What is needed is an exact copy of every record.

BEGIN Dataset content

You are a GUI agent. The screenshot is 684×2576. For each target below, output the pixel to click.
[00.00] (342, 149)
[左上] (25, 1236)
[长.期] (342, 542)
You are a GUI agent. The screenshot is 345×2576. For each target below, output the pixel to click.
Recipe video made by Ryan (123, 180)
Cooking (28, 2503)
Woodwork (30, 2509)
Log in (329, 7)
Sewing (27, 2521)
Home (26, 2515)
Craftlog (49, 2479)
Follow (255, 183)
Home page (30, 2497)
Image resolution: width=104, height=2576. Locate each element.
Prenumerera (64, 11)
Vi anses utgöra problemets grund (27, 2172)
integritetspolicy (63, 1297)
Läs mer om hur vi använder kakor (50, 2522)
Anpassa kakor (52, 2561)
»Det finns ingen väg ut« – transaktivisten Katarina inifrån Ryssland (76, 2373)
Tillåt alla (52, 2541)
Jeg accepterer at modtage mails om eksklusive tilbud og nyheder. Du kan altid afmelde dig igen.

END Dataset content

* Output of the exercise
You are a GUI agent. The screenshot is 684×2576. For each target below, output the pixel to click.
[00.00] (342, 149)
[左上] (25, 1236)
[长.期] (342, 542)
You are a GUI agent. The screenshot is 345×2576. For each target below, output the pixel to click.
Recipe video made by Ryan (123, 180)
Cooking (28, 2503)
Woodwork (30, 2509)
Log in (329, 7)
Sewing (27, 2521)
Home (26, 2515)
Craftlog (49, 2479)
Follow (255, 183)
Home page (30, 2497)
Image resolution: width=104, height=2576. Locate each element.
Prenumerera (64, 11)
Vi anses utgöra problemets grund (27, 2172)
integritetspolicy (63, 1297)
Läs mer om hur vi använder kakor (50, 2522)
Anpassa kakor (52, 2561)
»Det finns ingen väg ut« – transaktivisten Katarina inifrån Ryssland (76, 2373)
Tillåt alla (52, 2541)
Jeg accepterer at modtage mails om eksklusive tilbud og nyheder. Du kan altid afmelde dig igen.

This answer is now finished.